Cher lecteur, tu te dis normalement que c’est trop beau pour être vrai. C’est que tu as du mal à comprendre. Une pincée de science devrait t’aider.
Avec un engin comme ITER, on cherche à obtenir la première réaction de fusion envisageable, celle du Deutérium et du Tritium, accessible à partir de «seulement» 100 millions de degrés. On y est presque, et encore, après 50 ans de recherche. Mais ce n’est pas encore la panacée, à cause des neutrons produit dans la réaction, synonyme de déchets radioactifs.
Depuis l’expérience de Sandia, on sait qu’on a 2 milliards de degrés à portée de main. Ça change tout.
À partir de 500 millions de degrés, on débouche sur la fusion Lithium - Hydrogène (Li7 + H1), comme dans une bombe H. Avec un milliard de degrés, c’est la fusion du Bore B11 avec l'Hydrogène H1. Des substances extrêmement courantes sur Terre. Et pas de neutrons. Juste de l’Hélium pour gonfler des ballons.
Avec cette solution, on aurait "le bore et l’argent du bore"…
Dès lors, l’humanité a le choix. Clairement, on arrêtera pas les militaires. Il faudra faire avec l’Apocalypse. Mais est-ce une raison pour négliger l’Âge d’Or ?

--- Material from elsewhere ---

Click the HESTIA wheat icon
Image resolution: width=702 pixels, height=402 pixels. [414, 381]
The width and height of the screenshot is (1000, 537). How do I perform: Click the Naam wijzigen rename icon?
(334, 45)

Avant de conclure, relisons ce passage jugé alors très intrigant du discours de Bush sur l’état de l’Union, le 31 janvier 2006 : « I announce the Advanced Energy Initiative - a 22 % increase in clean-energy research - at the Department of Energy (dont dépend Sandia), to push for breakthroughs in two vital areas. To change how we power our homes and offices, we will invest more in zero-emission coal-fired plants, revolutionary solar and wind technologies, and clean, safe nuclear energy. (…) First, I propose to double the federal commitment to the most critical basic research programs in the physical sciences over the next 10 years. »

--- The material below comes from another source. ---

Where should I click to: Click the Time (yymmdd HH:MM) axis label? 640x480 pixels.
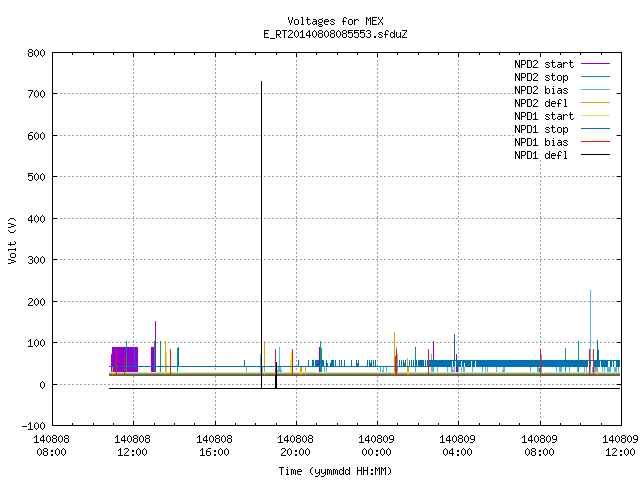pos(335,471)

On comprend mieux ce soudain intérêt pour la recherche physique fondamentale.
Que faire maintenant ? D’abord, branchez les copains et le député du coin. Pas tant contre ITER que pour trouver des crédits. Et réfléchissez : la fusion, ce n’est pas un projet de société, mais un projet de civilisation. Parce que, a priori, l’énergie gratuite, ça ne rapporte rien, donc ça n’intéresse personne. Dans ce cas précis, ça gêne même beaucoup de gens. Pour l’avoir, il va falloir crier très fort.
On peut aussi prier que cette idée-ci ne germe pas dans quelque tête perverse : On fabrique quelques méga-bombes propres, on détruit tout sauf chez nous, et on s'installe chez les autres, qui ne se plaindront pas, puisque qu'ils n'existent plus.... Avec de l'énergie à gogo, facile de tout reconstruire… L'apocalypse ET l'âge d'or.